### EXERCISE INPUTS

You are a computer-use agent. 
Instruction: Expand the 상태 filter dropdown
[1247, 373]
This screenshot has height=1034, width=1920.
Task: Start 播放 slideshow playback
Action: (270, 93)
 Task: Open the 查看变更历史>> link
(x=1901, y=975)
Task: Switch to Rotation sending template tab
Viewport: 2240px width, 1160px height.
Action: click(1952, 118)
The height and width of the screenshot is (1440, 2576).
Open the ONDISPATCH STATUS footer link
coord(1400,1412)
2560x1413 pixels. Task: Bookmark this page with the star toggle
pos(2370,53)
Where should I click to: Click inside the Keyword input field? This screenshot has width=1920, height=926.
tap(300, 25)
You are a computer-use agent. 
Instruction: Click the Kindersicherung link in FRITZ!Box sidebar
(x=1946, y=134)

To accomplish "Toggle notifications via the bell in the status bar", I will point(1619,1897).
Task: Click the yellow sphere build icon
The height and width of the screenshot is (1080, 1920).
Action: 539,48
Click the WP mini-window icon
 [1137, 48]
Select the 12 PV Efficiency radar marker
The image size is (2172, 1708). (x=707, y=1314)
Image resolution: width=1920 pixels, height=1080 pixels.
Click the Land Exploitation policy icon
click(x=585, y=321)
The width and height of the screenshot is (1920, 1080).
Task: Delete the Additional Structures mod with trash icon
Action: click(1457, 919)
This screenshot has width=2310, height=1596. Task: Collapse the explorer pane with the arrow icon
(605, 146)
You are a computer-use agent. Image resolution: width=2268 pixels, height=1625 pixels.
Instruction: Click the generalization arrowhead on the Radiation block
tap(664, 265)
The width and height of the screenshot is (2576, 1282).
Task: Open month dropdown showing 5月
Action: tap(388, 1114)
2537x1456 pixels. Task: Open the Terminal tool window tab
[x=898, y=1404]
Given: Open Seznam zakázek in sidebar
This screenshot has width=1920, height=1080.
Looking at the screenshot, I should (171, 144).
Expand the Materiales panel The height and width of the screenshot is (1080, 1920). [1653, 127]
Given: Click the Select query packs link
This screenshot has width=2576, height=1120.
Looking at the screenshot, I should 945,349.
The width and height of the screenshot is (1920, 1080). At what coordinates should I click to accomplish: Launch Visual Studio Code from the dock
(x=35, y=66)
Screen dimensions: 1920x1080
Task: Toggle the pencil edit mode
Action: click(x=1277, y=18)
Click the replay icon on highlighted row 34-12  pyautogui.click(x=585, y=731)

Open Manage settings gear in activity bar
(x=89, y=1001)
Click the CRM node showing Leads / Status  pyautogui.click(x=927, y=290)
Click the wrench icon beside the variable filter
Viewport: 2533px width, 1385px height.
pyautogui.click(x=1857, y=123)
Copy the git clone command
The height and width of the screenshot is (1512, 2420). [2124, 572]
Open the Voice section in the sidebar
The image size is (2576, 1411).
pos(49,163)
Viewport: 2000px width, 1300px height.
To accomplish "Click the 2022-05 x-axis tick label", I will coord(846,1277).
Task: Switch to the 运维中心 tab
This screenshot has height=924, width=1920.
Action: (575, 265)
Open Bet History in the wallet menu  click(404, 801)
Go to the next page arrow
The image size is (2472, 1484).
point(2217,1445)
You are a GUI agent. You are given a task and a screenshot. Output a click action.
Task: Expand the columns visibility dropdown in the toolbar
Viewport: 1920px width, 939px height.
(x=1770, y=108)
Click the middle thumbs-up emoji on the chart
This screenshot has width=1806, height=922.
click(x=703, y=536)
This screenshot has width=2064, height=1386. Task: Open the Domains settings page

### TASK ITEM
What is needed is an exact copy of every record above.

### WORKED SOLUTION
You are a computer-use agent. 
Instruction: Expand the 상태 filter dropdown
[1247, 373]
This screenshot has height=1034, width=1920.
Task: Start 播放 slideshow playback
Action: (270, 93)
 Task: Open the 查看变更历史>> link
(x=1901, y=975)
Task: Switch to Rotation sending template tab
Viewport: 2240px width, 1160px height.
Action: click(1952, 118)
The height and width of the screenshot is (1440, 2576).
Open the ONDISPATCH STATUS footer link
coord(1400,1412)
2560x1413 pixels. Task: Bookmark this page with the star toggle
pos(2370,53)
Where should I click to: Click inside the Keyword input field? This screenshot has width=1920, height=926.
tap(300, 25)
You are a computer-use agent. 
Instruction: Click the Kindersicherung link in FRITZ!Box sidebar
(x=1946, y=134)

To accomplish "Toggle notifications via the bell in the status bar", I will point(1619,1897).
Task: Click the yellow sphere build icon
The height and width of the screenshot is (1080, 1920).
Action: 539,48
Click the WP mini-window icon
 [1137, 48]
Select the 12 PV Efficiency radar marker
The image size is (2172, 1708). (x=707, y=1314)
Image resolution: width=1920 pixels, height=1080 pixels.
Click the Land Exploitation policy icon
click(x=585, y=321)
The width and height of the screenshot is (1920, 1080).
Task: Delete the Additional Structures mod with trash icon
Action: click(1457, 919)
This screenshot has width=2310, height=1596. Task: Collapse the explorer pane with the arrow icon
(605, 146)
You are a computer-use agent. Image resolution: width=2268 pixels, height=1625 pixels.
Instruction: Click the generalization arrowhead on the Radiation block
tap(664, 265)
The width and height of the screenshot is (2576, 1282).
Task: Open month dropdown showing 5月
Action: tap(388, 1114)
2537x1456 pixels. Task: Open the Terminal tool window tab
[x=898, y=1404]
Given: Open Seznam zakázek in sidebar
This screenshot has width=1920, height=1080.
Looking at the screenshot, I should (171, 144).
Expand the Materiales panel The height and width of the screenshot is (1080, 1920). [1653, 127]
Given: Click the Select query packs link
This screenshot has width=2576, height=1120.
Looking at the screenshot, I should 945,349.
The width and height of the screenshot is (1920, 1080). At what coordinates should I click to accomplish: Launch Visual Studio Code from the dock
(x=35, y=66)
Screen dimensions: 1920x1080
Task: Toggle the pencil edit mode
Action: click(x=1277, y=18)
Click the replay icon on highlighted row 34-12  pyautogui.click(x=585, y=731)

Open Manage settings gear in activity bar
(x=89, y=1001)
Click the CRM node showing Leads / Status  pyautogui.click(x=927, y=290)
Click the wrench icon beside the variable filter
Viewport: 2533px width, 1385px height.
pyautogui.click(x=1857, y=123)
Copy the git clone command
The height and width of the screenshot is (1512, 2420). [2124, 572]
Open the Voice section in the sidebar
The image size is (2576, 1411).
pos(49,163)
Viewport: 2000px width, 1300px height.
To accomplish "Click the 2022-05 x-axis tick label", I will coord(846,1277).
Task: Switch to the 运维中心 tab
This screenshot has height=924, width=1920.
Action: (575, 265)
Open Bet History in the wallet menu  click(404, 801)
Go to the next page arrow
The image size is (2472, 1484).
point(2217,1445)
You are a GUI agent. You are given a task and a screenshot. Output a click action.
Task: Expand the columns visibility dropdown in the toolbar
Viewport: 1920px width, 939px height.
(x=1770, y=108)
Click the middle thumbs-up emoji on the chart
This screenshot has width=1806, height=922.
click(x=703, y=536)
This screenshot has width=2064, height=1386. Task: Open the Domains settings page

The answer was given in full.